--- START OF Entries ---

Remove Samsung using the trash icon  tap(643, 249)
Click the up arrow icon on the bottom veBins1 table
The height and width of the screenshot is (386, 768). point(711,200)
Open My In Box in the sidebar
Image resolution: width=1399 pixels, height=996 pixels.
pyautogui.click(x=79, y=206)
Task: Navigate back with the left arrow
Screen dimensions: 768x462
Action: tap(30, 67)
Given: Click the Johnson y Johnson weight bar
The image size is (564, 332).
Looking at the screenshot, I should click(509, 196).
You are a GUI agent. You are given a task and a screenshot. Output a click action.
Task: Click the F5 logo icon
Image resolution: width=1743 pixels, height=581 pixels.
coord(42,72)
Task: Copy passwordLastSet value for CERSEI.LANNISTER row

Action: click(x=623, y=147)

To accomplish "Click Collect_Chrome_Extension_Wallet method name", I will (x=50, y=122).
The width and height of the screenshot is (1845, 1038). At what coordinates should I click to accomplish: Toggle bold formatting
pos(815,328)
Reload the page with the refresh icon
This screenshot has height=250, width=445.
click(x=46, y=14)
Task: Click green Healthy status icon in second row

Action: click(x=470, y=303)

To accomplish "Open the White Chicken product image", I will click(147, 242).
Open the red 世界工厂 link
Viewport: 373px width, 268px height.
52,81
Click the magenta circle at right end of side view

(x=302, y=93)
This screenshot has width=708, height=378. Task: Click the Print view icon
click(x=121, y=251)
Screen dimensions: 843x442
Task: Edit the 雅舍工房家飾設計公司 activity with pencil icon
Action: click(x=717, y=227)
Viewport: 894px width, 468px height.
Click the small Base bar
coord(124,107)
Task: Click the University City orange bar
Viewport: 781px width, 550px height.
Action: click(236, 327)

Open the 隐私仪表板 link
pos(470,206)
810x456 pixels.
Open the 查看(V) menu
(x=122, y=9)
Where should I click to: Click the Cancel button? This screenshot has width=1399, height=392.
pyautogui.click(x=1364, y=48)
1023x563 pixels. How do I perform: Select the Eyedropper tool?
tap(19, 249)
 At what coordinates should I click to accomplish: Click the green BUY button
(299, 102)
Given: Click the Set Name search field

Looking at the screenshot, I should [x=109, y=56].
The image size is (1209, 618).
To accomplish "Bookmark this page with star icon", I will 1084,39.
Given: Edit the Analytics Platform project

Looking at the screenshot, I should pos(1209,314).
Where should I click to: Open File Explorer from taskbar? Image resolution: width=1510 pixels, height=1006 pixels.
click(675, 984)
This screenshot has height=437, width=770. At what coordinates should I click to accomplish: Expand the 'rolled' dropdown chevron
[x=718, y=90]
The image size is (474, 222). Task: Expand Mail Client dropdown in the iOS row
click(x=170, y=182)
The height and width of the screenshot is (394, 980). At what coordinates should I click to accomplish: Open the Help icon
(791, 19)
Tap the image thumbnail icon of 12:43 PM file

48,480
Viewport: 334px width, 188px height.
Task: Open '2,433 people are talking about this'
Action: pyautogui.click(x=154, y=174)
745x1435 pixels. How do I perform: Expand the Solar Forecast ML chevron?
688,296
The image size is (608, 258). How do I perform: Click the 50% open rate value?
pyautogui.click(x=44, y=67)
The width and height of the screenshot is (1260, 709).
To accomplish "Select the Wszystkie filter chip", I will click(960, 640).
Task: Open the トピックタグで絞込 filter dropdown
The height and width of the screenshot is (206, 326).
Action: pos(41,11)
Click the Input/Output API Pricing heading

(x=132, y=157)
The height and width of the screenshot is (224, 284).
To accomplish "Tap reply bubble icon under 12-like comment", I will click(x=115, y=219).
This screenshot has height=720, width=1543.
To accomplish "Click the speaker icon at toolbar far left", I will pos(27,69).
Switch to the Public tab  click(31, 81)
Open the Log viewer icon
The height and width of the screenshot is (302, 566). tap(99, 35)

--- END OF Entries ---

Please transcribe every line of the records above with no changes.

Remove Samsung using the trash icon  tap(643, 249)
Click the up arrow icon on the bottom veBins1 table
The height and width of the screenshot is (386, 768). point(711,200)
Open My In Box in the sidebar
Image resolution: width=1399 pixels, height=996 pixels.
pyautogui.click(x=79, y=206)
Task: Navigate back with the left arrow
Screen dimensions: 768x462
Action: tap(30, 67)
Given: Click the Johnson y Johnson weight bar
The image size is (564, 332).
Looking at the screenshot, I should click(509, 196).
You are a GUI agent. You are given a task and a screenshot. Output a click action.
Task: Click the F5 logo icon
Image resolution: width=1743 pixels, height=581 pixels.
coord(42,72)
Task: Copy passwordLastSet value for CERSEI.LANNISTER row

Action: click(x=623, y=147)

To accomplish "Click Collect_Chrome_Extension_Wallet method name", I will (x=50, y=122).
The width and height of the screenshot is (1845, 1038). At what coordinates should I click to accomplish: Toggle bold formatting
pos(815,328)
Reload the page with the refresh icon
This screenshot has height=250, width=445.
click(x=46, y=14)
Task: Click green Healthy status icon in second row

Action: click(x=470, y=303)

To accomplish "Open the White Chicken product image", I will click(147, 242).
Open the red 世界工厂 link
Viewport: 373px width, 268px height.
52,81
Click the magenta circle at right end of side view

(x=302, y=93)
This screenshot has width=708, height=378. Task: Click the Print view icon
click(x=121, y=251)
Screen dimensions: 843x442
Task: Edit the 雅舍工房家飾設計公司 activity with pencil icon
Action: click(x=717, y=227)
Viewport: 894px width, 468px height.
Click the small Base bar
coord(124,107)
Task: Click the University City orange bar
Viewport: 781px width, 550px height.
Action: click(236, 327)

Open the 隐私仪表板 link
pos(470,206)
810x456 pixels.
Open the 查看(V) menu
(x=122, y=9)
Where should I click to: Click the Cancel button? This screenshot has width=1399, height=392.
pyautogui.click(x=1364, y=48)
1023x563 pixels. How do I perform: Select the Eyedropper tool?
tap(19, 249)
 At what coordinates should I click to accomplish: Click the green BUY button
(299, 102)
Given: Click the Set Name search field

Looking at the screenshot, I should [x=109, y=56].
The image size is (1209, 618).
To accomplish "Bookmark this page with star icon", I will 1084,39.
Given: Edit the Analytics Platform project

Looking at the screenshot, I should pos(1209,314).
Where should I click to: Open File Explorer from taskbar? Image resolution: width=1510 pixels, height=1006 pixels.
click(675, 984)
This screenshot has height=437, width=770. At what coordinates should I click to accomplish: Expand the 'rolled' dropdown chevron
[x=718, y=90]
The image size is (474, 222). Task: Expand Mail Client dropdown in the iOS row
click(x=170, y=182)
The height and width of the screenshot is (394, 980). At what coordinates should I click to accomplish: Open the Help icon
(791, 19)
Tap the image thumbnail icon of 12:43 PM file

48,480
Viewport: 334px width, 188px height.
Task: Open '2,433 people are talking about this'
Action: pyautogui.click(x=154, y=174)
745x1435 pixels. How do I perform: Expand the Solar Forecast ML chevron?
688,296
The image size is (608, 258). How do I perform: Click the 50% open rate value?
pyautogui.click(x=44, y=67)
The width and height of the screenshot is (1260, 709).
To accomplish "Select the Wszystkie filter chip", I will click(960, 640).
Task: Open the トピックタグで絞込 filter dropdown
The height and width of the screenshot is (206, 326).
Action: pos(41,11)
Click the Input/Output API Pricing heading

(x=132, y=157)
The height and width of the screenshot is (224, 284).
To accomplish "Tap reply bubble icon under 12-like comment", I will click(x=115, y=219).
This screenshot has height=720, width=1543.
To accomplish "Click the speaker icon at toolbar far left", I will pos(27,69).
Switch to the Public tab  click(31, 81)
Open the Log viewer icon
The height and width of the screenshot is (302, 566). tap(99, 35)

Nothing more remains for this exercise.